[[ RECORDED INFORMATION, beginning ]]
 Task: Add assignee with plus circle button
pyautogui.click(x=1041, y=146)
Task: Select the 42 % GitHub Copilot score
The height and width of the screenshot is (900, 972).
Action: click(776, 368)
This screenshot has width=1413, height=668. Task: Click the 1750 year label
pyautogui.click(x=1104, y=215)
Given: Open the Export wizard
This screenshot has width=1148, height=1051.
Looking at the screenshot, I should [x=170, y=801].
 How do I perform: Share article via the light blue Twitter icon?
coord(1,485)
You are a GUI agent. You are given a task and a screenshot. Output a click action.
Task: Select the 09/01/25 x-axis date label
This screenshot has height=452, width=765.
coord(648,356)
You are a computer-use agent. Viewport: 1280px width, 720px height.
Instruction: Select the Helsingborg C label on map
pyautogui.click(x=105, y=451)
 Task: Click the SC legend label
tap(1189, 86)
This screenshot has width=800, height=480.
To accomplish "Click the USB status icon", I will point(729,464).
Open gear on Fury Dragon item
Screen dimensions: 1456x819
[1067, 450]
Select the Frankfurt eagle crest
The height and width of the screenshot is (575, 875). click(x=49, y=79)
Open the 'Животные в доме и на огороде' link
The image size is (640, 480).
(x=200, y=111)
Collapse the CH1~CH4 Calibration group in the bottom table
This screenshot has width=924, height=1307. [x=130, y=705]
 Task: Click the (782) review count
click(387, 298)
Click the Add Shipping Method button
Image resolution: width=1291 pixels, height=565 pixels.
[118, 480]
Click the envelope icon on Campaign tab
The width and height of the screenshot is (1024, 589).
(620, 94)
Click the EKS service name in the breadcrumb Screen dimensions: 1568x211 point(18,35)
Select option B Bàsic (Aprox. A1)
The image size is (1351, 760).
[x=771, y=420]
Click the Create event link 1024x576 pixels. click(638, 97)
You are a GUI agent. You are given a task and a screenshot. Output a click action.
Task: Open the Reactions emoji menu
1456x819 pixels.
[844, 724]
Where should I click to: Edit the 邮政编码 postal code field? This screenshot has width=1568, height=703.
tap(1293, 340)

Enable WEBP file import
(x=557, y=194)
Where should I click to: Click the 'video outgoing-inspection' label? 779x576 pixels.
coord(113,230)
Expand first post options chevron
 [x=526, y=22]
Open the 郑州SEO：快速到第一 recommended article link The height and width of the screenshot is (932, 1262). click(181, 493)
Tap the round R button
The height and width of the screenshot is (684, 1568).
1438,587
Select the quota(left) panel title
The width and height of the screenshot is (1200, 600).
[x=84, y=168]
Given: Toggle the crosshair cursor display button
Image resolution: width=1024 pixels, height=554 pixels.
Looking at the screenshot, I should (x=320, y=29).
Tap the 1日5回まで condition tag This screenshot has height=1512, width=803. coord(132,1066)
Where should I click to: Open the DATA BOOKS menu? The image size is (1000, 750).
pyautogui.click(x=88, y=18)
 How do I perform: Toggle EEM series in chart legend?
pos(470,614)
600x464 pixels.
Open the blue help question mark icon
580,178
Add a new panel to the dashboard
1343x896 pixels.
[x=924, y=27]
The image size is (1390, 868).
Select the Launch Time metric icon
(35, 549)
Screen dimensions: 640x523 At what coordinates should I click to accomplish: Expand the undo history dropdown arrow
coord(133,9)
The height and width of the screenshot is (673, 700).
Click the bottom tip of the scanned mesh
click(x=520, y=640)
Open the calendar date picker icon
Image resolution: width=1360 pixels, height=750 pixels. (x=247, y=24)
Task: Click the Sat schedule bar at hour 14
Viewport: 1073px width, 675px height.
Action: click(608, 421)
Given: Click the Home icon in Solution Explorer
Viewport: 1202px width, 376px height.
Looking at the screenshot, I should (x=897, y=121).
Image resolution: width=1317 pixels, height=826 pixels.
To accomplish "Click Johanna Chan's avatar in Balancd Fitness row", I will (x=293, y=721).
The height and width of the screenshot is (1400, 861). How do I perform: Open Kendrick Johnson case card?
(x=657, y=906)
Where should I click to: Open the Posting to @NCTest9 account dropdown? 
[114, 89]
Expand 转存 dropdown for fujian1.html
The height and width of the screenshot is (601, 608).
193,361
[[ RECORDED INFORMATION, end ]]
- PROBLEM
What lines in the data hold the word "will"? Return them.

- TASK SOLUTION
To accomplish "Click the USB status icon", I will point(729,464).
To accomplish "Click Johanna Chan's avatar in Balancd Fitness row", I will (x=293, y=721).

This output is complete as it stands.